_DATA SHOWN:_
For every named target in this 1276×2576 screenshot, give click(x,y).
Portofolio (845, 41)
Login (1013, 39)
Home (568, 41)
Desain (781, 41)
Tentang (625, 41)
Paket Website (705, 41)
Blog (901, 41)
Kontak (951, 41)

* * *

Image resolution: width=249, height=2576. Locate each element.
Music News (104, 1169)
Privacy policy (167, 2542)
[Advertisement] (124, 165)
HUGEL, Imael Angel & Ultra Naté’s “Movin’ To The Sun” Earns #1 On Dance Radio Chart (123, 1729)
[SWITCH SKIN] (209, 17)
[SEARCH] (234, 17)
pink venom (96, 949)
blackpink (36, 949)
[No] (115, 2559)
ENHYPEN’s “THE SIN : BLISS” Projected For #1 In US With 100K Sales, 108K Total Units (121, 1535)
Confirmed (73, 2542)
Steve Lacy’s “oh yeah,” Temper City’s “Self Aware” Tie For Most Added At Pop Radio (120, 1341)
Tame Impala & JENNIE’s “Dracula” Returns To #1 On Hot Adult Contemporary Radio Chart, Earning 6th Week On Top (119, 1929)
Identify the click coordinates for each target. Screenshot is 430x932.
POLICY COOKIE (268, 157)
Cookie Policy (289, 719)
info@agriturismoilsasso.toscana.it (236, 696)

_YOUR TASK:_
Return only those lines of the records that contain the string "each".

_ANSWER SECTION:_
Image resolution: width=249, height=2576. Locate each element.
Identify the click coordinates for each target. Screenshot is 430x932.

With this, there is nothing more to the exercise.